* **Stated exercise a**
In the entries, turn the part that opens with the line containing "The height and width of the screenshot is (653, 916)." and closes with the line containing "(x=1240, y=455)" into a numbered list, one line per item, leaving out any blank lines. Include both of those lines and nothing outside them.

* **Reading text**
***
In the past, we typically inserted statistical code actively through SDKs, bytecode enhancement, or manual instrumentation. This imposed a heavy burden on application developers, who needed to adapt to various programming languages and RPC frameworks. Rapid business iterations often led developers to discover the lack of necessary performance metrics only when dealing with failures. Additionally, operations personnel for foundational services like Nginx and MySQL were more passive, relying on the hope that these services had already exposed key performance metrics. However, built-in metrics often only provided instance-level granularity, unable to distinguish user calls.

DeepFlow's AutoMetrics capability can automatically obtain golden performance metrics for each microservice's API calls across the full-stack path, including application functions, system functions, and network communications. These capabilities are extended to a broader range of Linux kernel versions and Windows operating systems through BPF and AF_PACKET/winpcap.

Currently, DeepFlow supports the parsing of mainstream application protocols via eBPF, including HTTP 1/2, HTTPS (Golang/openssl), Dubbo, gRPC, SOFARPC, FastCGI, MySQL, PostgreSQL, Redis, MongoDB, Kafka, MQTT, and DNS, with plans to support more application protocols in the future. Based on DeepFlow's AutoMetrics capability, it is possible to non-intrusively obtain RED (Request, Error, Delay) metrics for applications, as well as throughput, latency, connection anomalies, retransmissions, zero windows, and other metrics for the network protocol stack. The DeepFlow Agent maintains the session state for each TCP connection and each application protocol request, referred to as Flow. All raw performance metric data is detailed to the Flow level and automatically aggregated to generate 1s and 1min metric data. Based on these metric data, we can present full-stack performance data for any service, workload, or API and draw a universal map of interactions between any services.
***
* **Saved entries**
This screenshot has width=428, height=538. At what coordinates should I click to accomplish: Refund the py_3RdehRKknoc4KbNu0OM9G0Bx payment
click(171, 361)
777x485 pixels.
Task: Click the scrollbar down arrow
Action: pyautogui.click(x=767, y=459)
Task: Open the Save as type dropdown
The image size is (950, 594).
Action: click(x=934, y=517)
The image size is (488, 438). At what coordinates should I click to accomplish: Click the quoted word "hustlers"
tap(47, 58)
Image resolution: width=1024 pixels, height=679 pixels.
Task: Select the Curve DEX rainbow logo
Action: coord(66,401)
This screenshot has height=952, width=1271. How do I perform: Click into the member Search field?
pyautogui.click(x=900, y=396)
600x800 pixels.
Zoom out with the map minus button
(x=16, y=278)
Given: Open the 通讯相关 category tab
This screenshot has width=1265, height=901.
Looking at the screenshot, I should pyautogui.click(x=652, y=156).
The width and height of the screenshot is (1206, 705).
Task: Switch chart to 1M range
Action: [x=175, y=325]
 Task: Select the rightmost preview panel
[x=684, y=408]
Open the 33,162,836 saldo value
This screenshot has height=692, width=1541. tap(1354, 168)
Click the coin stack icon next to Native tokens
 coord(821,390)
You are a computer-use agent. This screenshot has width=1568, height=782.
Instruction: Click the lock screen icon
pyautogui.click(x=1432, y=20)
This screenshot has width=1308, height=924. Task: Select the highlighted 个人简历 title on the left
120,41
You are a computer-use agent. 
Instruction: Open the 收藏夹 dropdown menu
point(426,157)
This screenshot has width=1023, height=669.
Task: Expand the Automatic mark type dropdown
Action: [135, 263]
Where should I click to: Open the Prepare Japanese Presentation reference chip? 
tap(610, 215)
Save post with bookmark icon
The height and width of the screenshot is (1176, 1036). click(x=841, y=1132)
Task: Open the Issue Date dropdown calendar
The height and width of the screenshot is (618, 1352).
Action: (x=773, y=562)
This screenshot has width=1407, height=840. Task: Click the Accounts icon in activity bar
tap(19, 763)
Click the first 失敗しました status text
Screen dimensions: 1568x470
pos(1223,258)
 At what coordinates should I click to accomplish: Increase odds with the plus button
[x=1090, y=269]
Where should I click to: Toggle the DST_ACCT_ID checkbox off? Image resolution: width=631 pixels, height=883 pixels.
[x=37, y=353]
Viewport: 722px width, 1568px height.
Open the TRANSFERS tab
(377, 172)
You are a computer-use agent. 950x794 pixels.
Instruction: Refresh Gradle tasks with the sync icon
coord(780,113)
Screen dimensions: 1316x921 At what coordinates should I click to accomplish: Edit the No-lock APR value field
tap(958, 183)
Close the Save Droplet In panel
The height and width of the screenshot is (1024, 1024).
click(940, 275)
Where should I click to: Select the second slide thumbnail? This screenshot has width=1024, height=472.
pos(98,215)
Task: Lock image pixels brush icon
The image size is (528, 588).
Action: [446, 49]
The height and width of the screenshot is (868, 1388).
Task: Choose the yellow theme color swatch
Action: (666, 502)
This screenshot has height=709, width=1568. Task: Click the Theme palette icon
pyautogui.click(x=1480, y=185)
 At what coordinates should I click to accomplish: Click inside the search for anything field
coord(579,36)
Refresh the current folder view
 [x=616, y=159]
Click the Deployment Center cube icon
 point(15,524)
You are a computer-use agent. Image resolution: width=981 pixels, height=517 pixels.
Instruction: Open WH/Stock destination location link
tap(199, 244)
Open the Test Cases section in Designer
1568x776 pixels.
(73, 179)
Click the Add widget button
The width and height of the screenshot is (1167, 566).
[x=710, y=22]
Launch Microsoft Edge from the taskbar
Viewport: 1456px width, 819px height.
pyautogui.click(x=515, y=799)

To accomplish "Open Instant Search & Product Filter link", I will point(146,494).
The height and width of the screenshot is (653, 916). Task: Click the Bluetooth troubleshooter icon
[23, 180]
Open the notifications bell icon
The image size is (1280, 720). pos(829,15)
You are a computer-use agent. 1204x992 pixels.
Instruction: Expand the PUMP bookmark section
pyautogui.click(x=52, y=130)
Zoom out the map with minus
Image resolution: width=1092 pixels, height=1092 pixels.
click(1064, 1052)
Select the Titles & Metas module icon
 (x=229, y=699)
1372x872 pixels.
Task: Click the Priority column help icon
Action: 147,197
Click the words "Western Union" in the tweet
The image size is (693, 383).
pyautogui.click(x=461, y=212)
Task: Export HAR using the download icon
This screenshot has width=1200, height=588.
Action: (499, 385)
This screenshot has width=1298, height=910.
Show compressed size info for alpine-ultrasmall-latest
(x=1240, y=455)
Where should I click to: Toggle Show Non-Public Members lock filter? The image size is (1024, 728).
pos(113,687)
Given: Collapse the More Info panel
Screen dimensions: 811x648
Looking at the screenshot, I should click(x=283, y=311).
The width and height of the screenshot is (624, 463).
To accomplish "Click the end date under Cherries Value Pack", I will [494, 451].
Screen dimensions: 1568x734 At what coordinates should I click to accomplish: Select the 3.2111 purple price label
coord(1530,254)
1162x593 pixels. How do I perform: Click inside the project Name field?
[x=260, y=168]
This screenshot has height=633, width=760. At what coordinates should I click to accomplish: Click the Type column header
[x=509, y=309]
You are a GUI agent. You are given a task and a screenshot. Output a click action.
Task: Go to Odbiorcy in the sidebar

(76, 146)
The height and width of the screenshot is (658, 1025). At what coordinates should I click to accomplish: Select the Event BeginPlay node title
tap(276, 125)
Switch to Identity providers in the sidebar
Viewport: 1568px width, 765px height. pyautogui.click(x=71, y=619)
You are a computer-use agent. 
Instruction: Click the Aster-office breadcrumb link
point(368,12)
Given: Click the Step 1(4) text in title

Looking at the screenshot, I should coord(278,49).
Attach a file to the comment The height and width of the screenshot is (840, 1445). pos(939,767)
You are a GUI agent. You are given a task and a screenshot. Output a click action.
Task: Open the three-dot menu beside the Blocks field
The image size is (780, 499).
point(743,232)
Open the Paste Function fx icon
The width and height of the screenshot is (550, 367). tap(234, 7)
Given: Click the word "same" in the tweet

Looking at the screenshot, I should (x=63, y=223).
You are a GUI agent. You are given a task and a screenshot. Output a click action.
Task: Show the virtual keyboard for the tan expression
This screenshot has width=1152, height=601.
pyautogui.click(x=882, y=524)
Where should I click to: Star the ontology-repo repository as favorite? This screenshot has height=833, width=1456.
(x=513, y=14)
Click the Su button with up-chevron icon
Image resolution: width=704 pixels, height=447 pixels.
***
* **Stated exercise b**
From the DeepFlow passage, reproduce the part that opens with the words containing "In the past, we" and closes with "distinguish user calls." without any changes.

* **Worked answer a**
1. The height and width of the screenshot is (653, 916). Task: Click the Bluetooth troubleshooter icon
2. [23, 180]
3. Open the notifications bell icon
4. The image size is (1280, 720). pos(829,15)
5. You are a computer-use agent. 1204x992 pixels.
6. Instruction: Expand the PUMP bookmark section
7. pyautogui.click(x=52, y=130)
8. Zoom out the map with minus
9. Image resolution: width=1092 pixels, height=1092 pixels.
10. click(1064, 1052)
11. Select the Titles & Metas module icon
12.  (x=229, y=699)
13. 1372x872 pixels.
14. Task: Click the Priority column help icon
15. Action: 147,197
16. Click the words "Western Union" in the tweet
17. The image size is (693, 383).
18. pyautogui.click(x=461, y=212)
19. Task: Export HAR using the download icon
20. This screenshot has width=1200, height=588.
21. Action: (499, 385)
22. This screenshot has width=1298, height=910.
23. Show compressed size info for alpine-ultrasmall-latest
24. (x=1240, y=455)

* **Worked answer b**
In the past, we typically inserted statistical code actively through SDKs, bytecode enhancement, or manual instrumentation. This imposed a heavy burden on application developers, who needed to adapt to various programming languages and RPC frameworks. Rapid business iterations often led developers to discover the lack of necessary performance metrics only when dealing with failures. Additionally, operations personnel for foundational services like Nginx and MySQL were more passive, relying on the hope that these services had already exposed key performance metrics. However, built-in metrics often only provided instance-level granularity, unable to distinguish user calls.